Boris Johnson says Russian attack on Kharkov reminiscent of Sarajevo
UK Prime Minister Boris Johnson said on Tuesday that the Russian offensive on the eastern Ukrainian city of Kharkov reminds him of the shelling of Sarajevo in the 1990s, which invited NATO airstrikes on Bosnian Serbs. Russia says its military is minimizing civilian losses.
"It reminds me, if anything, if you remember the shelling of Sarajevo market by the Serbs, the shelling of innocent people in Bosnia, it has that feel to me of an atrocity committed deliberately against a civilian center," Johnson told reporters in Estonia.
"I think people's stomachs are being turned by what's happening, and they're seeing it's necessary to stand up against Russian aggression, to support the Ukrainians,” the British PM added.
Russian forces bombarded Kharkov on Tuesday, though Moscow insists only military targets are being hit. A missile strike on the city’s main square that morning has been portrayed in Western media as an attack on civilians and described by Ukrainian President Volodymyr Zelensky as “open terror,” although the square was reportedly empty at the time of the strike.
Johnson’s statement compared this attack with an artillery strike on a marketplace in the Bosnian city of Sarajevo in the 1990s. Several markets were bombed during the siege of Sarajevo, but an attack in 1995 that killed several people was used as pretext for NATO to bomb Bosnian Serb targets, emboldening the Bosnian Muslim forces.
While Johnson’s statement alludes to the possibility of NATO involvement in the conflict, NATO Secretary General Jens Stoltenberg said on Tuesday that the alliance does “not seek conflict with Russia.” Stoltenberg, as well as Johnson, have ruled out enforcing a “no-fly zone” over Ukraine, arguing that this would bring NATO and Russia into war.
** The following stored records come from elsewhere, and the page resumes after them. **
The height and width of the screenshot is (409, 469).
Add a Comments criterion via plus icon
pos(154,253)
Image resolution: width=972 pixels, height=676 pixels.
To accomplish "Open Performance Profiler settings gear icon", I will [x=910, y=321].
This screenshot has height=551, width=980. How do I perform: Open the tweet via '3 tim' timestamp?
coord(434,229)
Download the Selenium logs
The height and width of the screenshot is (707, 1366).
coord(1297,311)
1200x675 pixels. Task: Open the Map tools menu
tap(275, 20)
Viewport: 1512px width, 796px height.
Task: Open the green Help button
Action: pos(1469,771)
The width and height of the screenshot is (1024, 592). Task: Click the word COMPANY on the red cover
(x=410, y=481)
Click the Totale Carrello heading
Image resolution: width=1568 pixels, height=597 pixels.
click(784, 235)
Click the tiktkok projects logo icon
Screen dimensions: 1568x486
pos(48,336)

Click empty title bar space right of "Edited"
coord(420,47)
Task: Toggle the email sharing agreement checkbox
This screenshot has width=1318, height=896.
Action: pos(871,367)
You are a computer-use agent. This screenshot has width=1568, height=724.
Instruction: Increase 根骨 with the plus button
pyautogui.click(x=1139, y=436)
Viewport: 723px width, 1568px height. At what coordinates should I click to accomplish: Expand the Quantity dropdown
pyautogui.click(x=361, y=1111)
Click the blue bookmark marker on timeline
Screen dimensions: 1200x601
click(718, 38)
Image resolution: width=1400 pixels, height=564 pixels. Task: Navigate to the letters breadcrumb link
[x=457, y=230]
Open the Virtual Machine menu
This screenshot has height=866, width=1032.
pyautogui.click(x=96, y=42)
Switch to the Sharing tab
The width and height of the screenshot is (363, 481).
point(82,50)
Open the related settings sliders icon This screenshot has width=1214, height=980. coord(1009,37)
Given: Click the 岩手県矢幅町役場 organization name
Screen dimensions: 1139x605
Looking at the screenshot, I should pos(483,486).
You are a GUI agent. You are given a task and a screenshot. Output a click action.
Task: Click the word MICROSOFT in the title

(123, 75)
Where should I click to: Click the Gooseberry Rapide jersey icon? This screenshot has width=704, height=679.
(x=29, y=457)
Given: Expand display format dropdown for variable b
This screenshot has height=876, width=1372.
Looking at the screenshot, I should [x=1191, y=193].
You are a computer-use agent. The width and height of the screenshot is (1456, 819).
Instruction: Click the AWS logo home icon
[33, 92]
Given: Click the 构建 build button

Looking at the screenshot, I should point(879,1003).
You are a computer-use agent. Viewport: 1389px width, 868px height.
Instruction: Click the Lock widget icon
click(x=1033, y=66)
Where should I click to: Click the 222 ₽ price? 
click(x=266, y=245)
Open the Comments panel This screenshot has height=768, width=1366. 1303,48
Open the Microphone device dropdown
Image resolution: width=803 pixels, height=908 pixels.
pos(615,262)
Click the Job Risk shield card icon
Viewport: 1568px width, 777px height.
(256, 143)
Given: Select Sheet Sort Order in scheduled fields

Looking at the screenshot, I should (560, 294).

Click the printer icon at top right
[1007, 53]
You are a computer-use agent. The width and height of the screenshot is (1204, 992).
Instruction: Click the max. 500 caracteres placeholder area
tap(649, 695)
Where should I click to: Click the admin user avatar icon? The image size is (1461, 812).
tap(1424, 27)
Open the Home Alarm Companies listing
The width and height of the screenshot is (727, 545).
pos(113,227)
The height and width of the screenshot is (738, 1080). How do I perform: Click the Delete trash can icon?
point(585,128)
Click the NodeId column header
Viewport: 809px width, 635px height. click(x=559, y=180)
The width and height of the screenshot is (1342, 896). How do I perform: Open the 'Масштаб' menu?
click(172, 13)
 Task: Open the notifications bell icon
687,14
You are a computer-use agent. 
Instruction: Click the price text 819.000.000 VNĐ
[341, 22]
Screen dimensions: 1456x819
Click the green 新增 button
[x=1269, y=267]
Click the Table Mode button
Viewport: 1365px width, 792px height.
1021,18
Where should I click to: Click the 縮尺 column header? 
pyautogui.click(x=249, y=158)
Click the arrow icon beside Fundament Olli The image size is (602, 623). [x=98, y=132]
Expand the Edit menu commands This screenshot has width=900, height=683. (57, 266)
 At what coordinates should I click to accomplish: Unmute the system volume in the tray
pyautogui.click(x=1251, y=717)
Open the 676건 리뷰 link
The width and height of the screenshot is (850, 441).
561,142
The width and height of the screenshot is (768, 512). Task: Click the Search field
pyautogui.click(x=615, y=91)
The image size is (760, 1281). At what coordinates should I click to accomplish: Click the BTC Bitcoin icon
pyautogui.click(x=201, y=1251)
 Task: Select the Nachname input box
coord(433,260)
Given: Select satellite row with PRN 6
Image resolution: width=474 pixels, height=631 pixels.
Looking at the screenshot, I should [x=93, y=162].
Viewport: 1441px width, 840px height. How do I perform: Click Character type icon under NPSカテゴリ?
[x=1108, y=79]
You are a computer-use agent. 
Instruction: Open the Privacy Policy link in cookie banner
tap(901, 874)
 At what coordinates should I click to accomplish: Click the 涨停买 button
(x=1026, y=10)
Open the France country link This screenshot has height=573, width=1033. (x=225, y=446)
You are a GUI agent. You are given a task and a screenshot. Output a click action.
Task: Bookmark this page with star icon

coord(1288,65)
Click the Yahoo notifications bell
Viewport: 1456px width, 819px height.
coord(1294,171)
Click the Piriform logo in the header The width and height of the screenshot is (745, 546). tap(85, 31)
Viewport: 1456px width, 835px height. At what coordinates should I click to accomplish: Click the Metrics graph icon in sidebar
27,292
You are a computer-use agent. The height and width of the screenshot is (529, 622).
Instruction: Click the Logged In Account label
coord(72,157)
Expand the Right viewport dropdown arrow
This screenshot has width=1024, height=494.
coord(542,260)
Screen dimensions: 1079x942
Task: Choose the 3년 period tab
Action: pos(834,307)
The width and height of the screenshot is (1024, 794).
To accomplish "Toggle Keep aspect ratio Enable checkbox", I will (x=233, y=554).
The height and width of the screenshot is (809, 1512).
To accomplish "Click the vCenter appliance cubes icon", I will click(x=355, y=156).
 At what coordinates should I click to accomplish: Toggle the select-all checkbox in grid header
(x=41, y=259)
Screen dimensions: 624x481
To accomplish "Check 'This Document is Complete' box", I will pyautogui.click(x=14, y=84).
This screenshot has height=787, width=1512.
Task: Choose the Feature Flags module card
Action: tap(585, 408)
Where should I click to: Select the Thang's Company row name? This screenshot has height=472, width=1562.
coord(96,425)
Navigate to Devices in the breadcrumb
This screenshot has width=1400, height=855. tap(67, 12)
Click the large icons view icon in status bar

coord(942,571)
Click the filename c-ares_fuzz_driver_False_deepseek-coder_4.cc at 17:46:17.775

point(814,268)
However, some pro-intervention voices in the UK think otherwise. Speaking to the BBC on Monday night, General Sir Richard Barrons, the former head of Joint Forces Command, said that “public opinion” could force “NATO military power” to intervene, even if such intervention means “war with Russia.” Barrons cited NATO intervention in the Yugoslav Wars as a potential model, even after admitting that unlike Serbia, Russia is a nuclear power.